August 11, 2013
Topic of the Day: Lightning
It came from clouds like this, flickering down from the dark bottoms to touch the ground. Long dark veils of rain and hail swept along behind, and the sky growled all day. Storm cells churned up from the south until late afternoon. I bailed off my perch twice, seeking lower ground. Better safe than zapped.
August 12, 2013
Topic of the Day: Smoke
I returned to Quartz Mountain, marveling at the change in the weather. It was a much nicer day. Scanned with binoculars. Watched smoke from the Conrad Lake fire smear the distant horizon. Set up my camp chair, faced south, read a book for awhile and got drowsy. Looked up to find a pale shape where there hadn’t been anything a minute ago. I woke up. The map was already pinned to the ground with rocks and oriented to the landscape. North side of Bethel Ridge, azimuth 170 degrees, east of the radio tower. Township 14, Range 14, section 2. Approximately. I peered through the haze, willing the binoculars to give me clearer vision. Called it in. A few minutes later another one popped up, this time to the west of the tower in section 5. Called it in. Pretty soon the observer plane showed up and called in the latitude and longitude, gave a fire behavior report. An engine was dispatched. I watched as the first smoke grew. Because I was on the boundary between two ranger districts, I monitored two radios. Everybody was chasing smokes. After awhile the radio traffic becomes irritating. To distract myself, I picked up trash. The variety is delightful–I rarely find shattered beer bottles, cigarette butts, or pistol shells in the wilderness.

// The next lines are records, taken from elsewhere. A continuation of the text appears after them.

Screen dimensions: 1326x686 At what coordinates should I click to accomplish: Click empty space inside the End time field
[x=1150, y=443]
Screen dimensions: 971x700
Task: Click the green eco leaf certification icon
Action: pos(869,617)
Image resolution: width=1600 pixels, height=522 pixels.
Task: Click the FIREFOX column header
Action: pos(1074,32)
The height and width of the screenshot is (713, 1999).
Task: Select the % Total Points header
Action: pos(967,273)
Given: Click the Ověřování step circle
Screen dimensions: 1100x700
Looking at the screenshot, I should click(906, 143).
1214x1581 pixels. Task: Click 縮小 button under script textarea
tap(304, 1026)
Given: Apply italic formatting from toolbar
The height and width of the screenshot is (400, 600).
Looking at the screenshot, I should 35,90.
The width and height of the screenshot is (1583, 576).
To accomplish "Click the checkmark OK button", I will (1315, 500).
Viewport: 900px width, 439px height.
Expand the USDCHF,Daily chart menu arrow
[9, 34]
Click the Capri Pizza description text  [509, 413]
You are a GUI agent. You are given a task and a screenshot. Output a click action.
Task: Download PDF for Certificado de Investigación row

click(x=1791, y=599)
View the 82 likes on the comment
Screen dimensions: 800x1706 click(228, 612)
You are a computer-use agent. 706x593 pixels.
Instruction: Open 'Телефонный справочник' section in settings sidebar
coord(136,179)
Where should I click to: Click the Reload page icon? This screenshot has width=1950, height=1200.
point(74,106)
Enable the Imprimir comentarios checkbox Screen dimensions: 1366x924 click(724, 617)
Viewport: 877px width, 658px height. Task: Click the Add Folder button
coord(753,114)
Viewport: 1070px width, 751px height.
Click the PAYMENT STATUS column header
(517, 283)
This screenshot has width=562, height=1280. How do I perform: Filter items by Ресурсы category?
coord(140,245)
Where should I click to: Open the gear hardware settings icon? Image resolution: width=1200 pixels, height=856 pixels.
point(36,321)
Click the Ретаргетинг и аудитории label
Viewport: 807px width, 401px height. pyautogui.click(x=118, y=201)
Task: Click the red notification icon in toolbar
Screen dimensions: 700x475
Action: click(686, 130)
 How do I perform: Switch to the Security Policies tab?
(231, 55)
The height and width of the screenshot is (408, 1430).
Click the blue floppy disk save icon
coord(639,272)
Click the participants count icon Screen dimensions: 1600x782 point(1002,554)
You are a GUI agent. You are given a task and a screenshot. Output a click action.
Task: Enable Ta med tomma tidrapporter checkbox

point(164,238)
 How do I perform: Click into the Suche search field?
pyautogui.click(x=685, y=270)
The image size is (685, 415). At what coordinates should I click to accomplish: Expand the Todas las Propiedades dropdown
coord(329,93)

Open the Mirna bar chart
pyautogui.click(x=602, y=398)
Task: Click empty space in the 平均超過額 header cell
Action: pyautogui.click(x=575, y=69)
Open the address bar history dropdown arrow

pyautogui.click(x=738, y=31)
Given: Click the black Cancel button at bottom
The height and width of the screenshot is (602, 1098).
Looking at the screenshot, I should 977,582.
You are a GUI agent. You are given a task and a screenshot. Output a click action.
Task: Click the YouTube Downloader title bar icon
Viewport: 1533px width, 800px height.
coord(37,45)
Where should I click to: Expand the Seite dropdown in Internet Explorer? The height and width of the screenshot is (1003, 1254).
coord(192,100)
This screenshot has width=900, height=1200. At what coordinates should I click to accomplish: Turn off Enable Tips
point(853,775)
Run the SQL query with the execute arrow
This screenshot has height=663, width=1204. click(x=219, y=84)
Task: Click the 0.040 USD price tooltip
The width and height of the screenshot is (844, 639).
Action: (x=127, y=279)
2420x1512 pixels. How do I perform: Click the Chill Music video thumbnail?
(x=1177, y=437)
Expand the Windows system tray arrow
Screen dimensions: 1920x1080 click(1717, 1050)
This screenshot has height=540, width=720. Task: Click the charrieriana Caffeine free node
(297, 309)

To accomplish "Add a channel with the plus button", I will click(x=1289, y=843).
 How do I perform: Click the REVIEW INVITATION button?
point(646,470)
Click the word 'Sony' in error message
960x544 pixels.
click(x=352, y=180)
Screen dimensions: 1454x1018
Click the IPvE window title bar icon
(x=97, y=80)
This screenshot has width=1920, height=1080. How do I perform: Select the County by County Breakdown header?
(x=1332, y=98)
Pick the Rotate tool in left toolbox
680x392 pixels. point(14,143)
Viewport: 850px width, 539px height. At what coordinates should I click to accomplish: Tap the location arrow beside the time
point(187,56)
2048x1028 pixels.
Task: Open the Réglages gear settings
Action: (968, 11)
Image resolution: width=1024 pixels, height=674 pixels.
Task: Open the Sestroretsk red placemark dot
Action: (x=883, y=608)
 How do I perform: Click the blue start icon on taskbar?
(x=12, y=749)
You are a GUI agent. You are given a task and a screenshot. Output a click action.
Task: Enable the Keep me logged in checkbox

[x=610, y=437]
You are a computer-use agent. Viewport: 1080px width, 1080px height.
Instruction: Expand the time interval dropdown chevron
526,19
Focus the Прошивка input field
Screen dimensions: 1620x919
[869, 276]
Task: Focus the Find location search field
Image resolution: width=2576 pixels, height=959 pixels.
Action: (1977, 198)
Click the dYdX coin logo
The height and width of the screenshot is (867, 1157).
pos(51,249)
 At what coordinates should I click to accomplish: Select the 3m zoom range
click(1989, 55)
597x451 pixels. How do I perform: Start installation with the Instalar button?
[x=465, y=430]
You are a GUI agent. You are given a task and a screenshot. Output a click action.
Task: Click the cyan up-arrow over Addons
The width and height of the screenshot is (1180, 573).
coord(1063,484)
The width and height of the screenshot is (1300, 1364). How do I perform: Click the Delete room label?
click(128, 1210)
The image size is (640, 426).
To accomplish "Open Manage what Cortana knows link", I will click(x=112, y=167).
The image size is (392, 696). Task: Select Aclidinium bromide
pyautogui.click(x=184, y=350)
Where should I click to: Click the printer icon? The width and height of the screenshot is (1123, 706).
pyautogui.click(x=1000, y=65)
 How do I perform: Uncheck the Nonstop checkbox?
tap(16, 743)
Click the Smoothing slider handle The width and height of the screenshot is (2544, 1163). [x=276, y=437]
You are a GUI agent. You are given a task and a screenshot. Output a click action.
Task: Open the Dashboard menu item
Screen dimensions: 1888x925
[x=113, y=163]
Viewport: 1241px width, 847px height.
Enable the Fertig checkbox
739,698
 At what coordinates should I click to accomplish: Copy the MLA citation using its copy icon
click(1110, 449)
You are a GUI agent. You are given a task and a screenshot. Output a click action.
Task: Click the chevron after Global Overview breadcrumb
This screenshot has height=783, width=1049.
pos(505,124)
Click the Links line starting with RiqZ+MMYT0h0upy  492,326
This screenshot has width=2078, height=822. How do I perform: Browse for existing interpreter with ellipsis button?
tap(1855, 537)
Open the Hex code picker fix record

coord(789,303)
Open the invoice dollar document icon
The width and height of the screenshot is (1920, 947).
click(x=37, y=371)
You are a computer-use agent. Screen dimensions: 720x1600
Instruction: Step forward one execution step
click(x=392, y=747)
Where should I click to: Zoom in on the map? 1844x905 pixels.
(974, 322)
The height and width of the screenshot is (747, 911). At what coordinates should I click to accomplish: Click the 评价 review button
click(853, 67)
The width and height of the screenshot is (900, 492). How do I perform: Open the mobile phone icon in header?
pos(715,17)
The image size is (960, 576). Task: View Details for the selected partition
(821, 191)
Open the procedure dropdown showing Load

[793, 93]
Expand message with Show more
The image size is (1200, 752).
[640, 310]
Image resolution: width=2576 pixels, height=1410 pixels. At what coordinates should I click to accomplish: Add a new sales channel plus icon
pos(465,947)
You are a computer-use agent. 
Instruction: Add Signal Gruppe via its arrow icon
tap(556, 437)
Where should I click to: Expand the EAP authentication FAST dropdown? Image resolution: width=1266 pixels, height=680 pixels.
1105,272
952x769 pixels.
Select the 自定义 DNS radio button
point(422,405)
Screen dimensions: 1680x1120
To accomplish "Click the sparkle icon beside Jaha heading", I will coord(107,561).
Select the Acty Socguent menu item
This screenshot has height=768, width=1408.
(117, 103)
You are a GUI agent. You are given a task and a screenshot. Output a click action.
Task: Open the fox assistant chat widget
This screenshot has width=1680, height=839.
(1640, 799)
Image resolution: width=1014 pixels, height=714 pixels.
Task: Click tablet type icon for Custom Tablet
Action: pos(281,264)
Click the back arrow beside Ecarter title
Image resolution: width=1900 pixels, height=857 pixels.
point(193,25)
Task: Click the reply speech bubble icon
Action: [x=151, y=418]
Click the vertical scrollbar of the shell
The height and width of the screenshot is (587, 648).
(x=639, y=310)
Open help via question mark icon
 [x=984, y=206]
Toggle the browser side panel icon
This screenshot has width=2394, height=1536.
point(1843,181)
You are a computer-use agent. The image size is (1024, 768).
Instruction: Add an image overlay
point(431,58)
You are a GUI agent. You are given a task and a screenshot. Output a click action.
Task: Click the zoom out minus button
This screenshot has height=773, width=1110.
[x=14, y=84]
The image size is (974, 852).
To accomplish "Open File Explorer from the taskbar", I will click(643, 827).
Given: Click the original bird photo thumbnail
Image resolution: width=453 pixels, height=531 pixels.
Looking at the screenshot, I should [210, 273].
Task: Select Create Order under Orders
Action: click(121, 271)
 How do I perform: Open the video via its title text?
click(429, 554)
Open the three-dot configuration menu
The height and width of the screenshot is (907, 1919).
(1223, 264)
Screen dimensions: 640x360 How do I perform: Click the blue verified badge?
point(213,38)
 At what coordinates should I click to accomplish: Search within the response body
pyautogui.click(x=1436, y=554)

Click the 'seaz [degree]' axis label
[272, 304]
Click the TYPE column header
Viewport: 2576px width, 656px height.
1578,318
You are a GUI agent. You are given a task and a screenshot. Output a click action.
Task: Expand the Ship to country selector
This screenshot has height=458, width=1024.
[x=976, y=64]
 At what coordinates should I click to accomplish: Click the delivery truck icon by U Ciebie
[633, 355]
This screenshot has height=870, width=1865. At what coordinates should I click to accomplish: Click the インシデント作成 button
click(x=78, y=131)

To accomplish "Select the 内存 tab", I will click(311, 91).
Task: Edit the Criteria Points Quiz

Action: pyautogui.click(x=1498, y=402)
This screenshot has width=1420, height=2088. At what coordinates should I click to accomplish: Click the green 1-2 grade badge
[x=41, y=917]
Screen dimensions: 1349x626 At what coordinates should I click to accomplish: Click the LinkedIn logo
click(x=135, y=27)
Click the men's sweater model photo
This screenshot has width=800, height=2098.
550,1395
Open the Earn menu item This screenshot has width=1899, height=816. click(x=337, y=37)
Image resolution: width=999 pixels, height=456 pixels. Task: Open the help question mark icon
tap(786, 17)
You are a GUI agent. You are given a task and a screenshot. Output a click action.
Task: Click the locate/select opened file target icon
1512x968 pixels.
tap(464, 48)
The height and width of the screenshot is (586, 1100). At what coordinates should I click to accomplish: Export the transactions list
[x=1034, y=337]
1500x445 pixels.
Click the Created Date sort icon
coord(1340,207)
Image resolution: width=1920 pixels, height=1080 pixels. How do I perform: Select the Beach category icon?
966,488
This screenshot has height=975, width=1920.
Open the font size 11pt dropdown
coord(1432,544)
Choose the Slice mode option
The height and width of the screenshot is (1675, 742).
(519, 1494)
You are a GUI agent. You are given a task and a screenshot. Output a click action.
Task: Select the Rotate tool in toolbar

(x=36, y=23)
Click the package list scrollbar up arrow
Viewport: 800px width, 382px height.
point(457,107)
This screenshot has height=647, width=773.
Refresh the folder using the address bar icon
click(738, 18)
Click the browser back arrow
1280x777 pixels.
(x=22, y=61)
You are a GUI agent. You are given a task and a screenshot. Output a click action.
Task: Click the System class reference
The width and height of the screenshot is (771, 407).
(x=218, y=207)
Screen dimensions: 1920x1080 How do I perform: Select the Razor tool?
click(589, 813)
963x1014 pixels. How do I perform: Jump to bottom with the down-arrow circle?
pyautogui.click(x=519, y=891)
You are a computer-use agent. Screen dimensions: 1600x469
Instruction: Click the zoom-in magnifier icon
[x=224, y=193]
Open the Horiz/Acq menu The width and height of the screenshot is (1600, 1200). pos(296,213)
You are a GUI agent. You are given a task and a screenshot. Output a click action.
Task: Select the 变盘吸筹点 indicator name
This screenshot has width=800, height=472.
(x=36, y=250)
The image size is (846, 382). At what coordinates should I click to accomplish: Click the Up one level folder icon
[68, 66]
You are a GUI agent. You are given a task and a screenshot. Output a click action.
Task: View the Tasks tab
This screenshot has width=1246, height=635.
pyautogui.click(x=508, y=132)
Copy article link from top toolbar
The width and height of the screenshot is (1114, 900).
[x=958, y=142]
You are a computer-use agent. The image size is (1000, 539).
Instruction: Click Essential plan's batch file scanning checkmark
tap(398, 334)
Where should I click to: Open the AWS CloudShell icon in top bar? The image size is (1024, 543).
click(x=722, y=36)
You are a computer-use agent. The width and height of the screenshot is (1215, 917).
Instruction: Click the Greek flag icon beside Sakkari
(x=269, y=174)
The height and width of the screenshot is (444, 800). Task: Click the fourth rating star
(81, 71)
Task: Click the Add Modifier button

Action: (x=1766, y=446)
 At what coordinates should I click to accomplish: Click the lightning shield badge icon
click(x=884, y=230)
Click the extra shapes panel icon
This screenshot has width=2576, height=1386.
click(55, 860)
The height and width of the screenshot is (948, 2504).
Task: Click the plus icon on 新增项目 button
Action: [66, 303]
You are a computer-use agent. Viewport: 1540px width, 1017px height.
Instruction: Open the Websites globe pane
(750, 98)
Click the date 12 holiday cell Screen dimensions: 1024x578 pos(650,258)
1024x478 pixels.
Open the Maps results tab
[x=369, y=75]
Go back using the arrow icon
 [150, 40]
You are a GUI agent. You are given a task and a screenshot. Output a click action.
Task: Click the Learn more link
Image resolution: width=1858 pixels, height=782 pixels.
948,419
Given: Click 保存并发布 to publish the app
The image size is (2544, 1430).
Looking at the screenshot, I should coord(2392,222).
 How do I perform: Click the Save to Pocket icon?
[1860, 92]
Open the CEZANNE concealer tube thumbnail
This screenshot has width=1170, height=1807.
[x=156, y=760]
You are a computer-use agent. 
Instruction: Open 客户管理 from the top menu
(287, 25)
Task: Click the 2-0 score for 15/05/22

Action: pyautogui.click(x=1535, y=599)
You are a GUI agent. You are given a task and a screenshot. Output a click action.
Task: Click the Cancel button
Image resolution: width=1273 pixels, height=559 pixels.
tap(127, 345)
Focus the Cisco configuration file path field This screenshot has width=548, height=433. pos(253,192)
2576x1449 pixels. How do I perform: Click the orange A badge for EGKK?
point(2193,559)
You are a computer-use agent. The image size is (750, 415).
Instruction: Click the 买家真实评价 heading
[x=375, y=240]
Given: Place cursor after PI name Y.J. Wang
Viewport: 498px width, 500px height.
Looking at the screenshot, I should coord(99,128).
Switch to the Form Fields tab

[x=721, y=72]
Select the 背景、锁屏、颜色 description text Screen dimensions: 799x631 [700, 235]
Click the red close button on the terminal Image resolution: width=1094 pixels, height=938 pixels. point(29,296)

Made a small watercolor sketch while mosquitoes gnawed on my hands. Kept looking up. As the sun headed west over Mt. Rainier, the shadows lengthened and I knew no more smokes would appear today. Ravens played on the wind, out of sight but not out of hearing.
Two smokes in one day and one watercolor–not bad.
3 thoughts on “Ranger Diary: Lookout Duty”
Great sky – both in photo and painting (“water – color…”)
Glad you didn’t get zapped. My drive over the pass to retrieve Himself was epic – the hailstones whitened the roadway, and rooster tails crossed over the tallest highway dividers. 30 dgree temperature drop. Pretty amazing weather…
Keep up your posts! They remind me of my days on the USFS fire crew out of Leavenworth, WA. I read them all and forward to friends. Wonderful work you do in so many ways…
What an amazing sky, Deb. So stormy and yet there’s clear blue at the top of the image. Thanks for watching out for fires and sharing your experience with us.